正文
[2019杭电多校第三场][hdu6606]Distribution of books(线段树&&dp)

题目链接：http://acm.hdu.edu.cn/showproblem.php?pid=6606

题意为在n个数中选m(自选)个数，然后把m个数分成k块，使得每块数字之和最大的最小。

求数字和最大的最小一般都是二分，二分后可以dp来判断合法，dp[i]表示第i个数字最大可以在的块数。则$dp[i]=max(dp[j])+1,{sum[i]-sum[j]<=x}$，sum为前缀和，x为二分的值。

但是这样的复杂度O(n²logn)，显然不行。

则可以优化一下dp，dp的合法转移条件是sum[i]-sum[j]<=x，移项为sum[j]>=sum[i]-x。所以将前缀和离散化，然后每次在权值线段树上查询大于等于sum[i]-x的位置的最大值，即是每次转移的最优位置。

然后用答案更新sum[i]位置的权值即可。

#include<iostream>
#include<algorithm>
#include<cstring>
#include<string>
#include<cmath>
#include<vector>
#define lson l,mid,i<<1
#define rson mid+1,r,i<<1|1
using namespace std;
typedef long long ll;
const ll maxn = 2e5 + 10;
const ll inf = 1e18;
ll Max[maxn * 4];
ll a[maxn], b[maxn];
void up(ll i) {
    Max[i] = max(Max[i << 1], Max[i << 1 | 1]);
}
void build(ll l, ll r, ll i) {
    Max[i] = -inf;
    if (l == r)

显示信息

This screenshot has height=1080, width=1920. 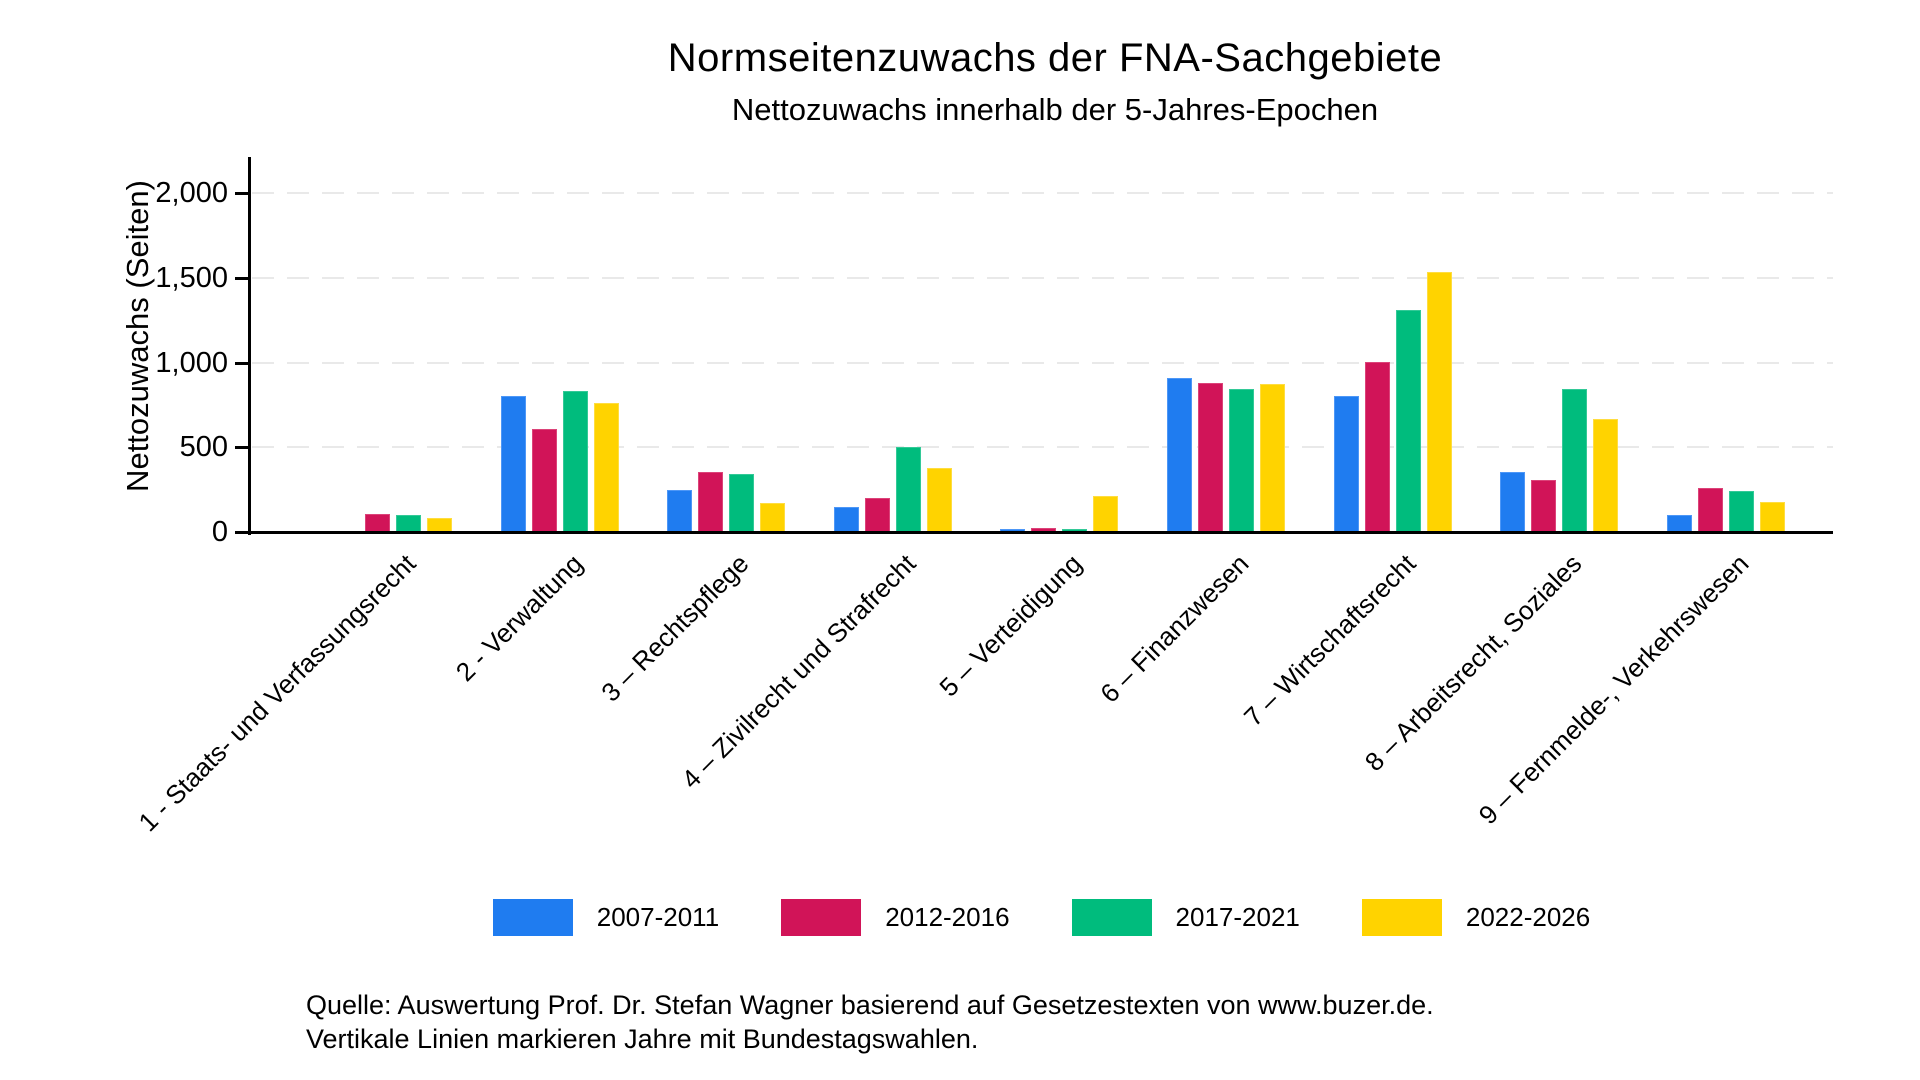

根据资料作答
(a) 这篇分书题解里，dp[i] 表示什么意思？
(b) 把这篇分书题解里的代码接着写完，从最后一行 if (l == r) 后面开始。

作答结果
(a) dp[i] 表示第 i 个数字最大可以在的块数。

(b)
        return;
    ll mid = l + r >> 1;
    build(lson);
    build(rson);
}
void update(ll pos, ll val, ll l, ll r, ll i) {
    if (l == r) {
        Max[i] = val;
        return;
    }
    ll mid = l + r >> 1;
    if (pos <= mid)update(pos, val, lson);
    else update(pos, val, rson);
    up(i);
}
ll query(ll L, ll R, ll l, ll r, ll i) {
    if (L > R)return -inf;
    if (L <= l && r <= R)
        return Max[i];
    ll ans = -inf;
    ll mid = l + r >> 1;
    if (L <= mid)ans = max(ans, query(L, R, lson));
    if (R > mid)ans = max(ans, query(L, R, rson));
    return ans;
}
ll n, k;
ll dp[maxn];
bool check(ll x, ll len) {
    build(1, len, 1);
    for (ll i = 1; i <= n; i++) {
        ll pos = lower_bound(b + 1, b + 1 + len, a[i] - x) - b;
        ll pos2 = lower_bound(b + 1, b + 1 + len, a[i]) - b;
        dp[i] = query(pos, len, 1, len, 1) + 1;
        if (a[i] <= x)
            dp[i] = max(dp[i], 1ll);
        if (dp[i] >= k)
            return true;
        if (dp[i] > 0)
            update(pos2, dp[i], 1, len, 1);
    }
    return false;
}
int main() {
    int t;
    scanf("%d", &t);
    while (t--) {
        ll x;
        scanf("%lld%lld", &n, &k);
        for (ll i = 1; i <= n; i++)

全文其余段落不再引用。